2) Highest Wald values
3) A standardized coefficient [one of many that exist, its the only one SAS generates].

My problem is that the rankings are somewhat different from highest to lowest depending on which you use. And I have found no consensus on which generates the better results.

I am not sure what you mean by this. Treat one predictor as categorical [dummy coding so you would have 3 dummies] and the rest as linear predictors. Then see if the three dummies are significant?

"You could run one factor at a time as a factor variable with 4 levels (and all the others as linear effects). If the 4 levels are on a line then it is fine with the regression model."

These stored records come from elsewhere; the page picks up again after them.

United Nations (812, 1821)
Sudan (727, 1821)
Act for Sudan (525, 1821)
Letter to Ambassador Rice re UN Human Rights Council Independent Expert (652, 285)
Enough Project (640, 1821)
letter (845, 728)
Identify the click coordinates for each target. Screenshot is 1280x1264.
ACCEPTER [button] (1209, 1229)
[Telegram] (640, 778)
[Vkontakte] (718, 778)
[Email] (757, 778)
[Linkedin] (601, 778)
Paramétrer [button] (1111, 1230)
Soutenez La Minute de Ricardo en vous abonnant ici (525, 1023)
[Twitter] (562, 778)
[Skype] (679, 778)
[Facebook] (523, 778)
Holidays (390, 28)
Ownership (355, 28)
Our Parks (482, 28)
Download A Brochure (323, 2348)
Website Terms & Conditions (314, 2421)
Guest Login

Only 4 of my predictors actually are significant at the .05 level.

#### noetsi

##### Fortran must die
Here is a confusing issue to me. I n this case in occurs in the context of logistic regression, although I think it applies to most forms of regression.

You have likert data (4 points in this case). Formally the non-linearity assumption does not apply to ordinal data. But if you treating the ordinal variables as continuous (that is using the odds ratio with them rather then creating a series of dummy variables) do you have to test linearity for them regardless of this? The likert scale variables might be ordinal, but you are treating them as if continuous (I think our likert data is continuous in that its reasonable to assume the difference between each point is the same even although formally it is not continuous in nature. This is commonly done although some disagree).

While I am asking many question, if you have ordinal variables and you assume they have to be tested for non-linearity (I used box Tidwell) what do you do to determine their importance if they are non-linear? Four of my variables turned out to be non-linear (although 2 came close to passing the Box Tidwell). I am not sure how to determine their relative importance to other variables if they are non-linear.

Splines or loess don't help because you can't use those to compare to other predictor variables in terms of their impact on the predictor.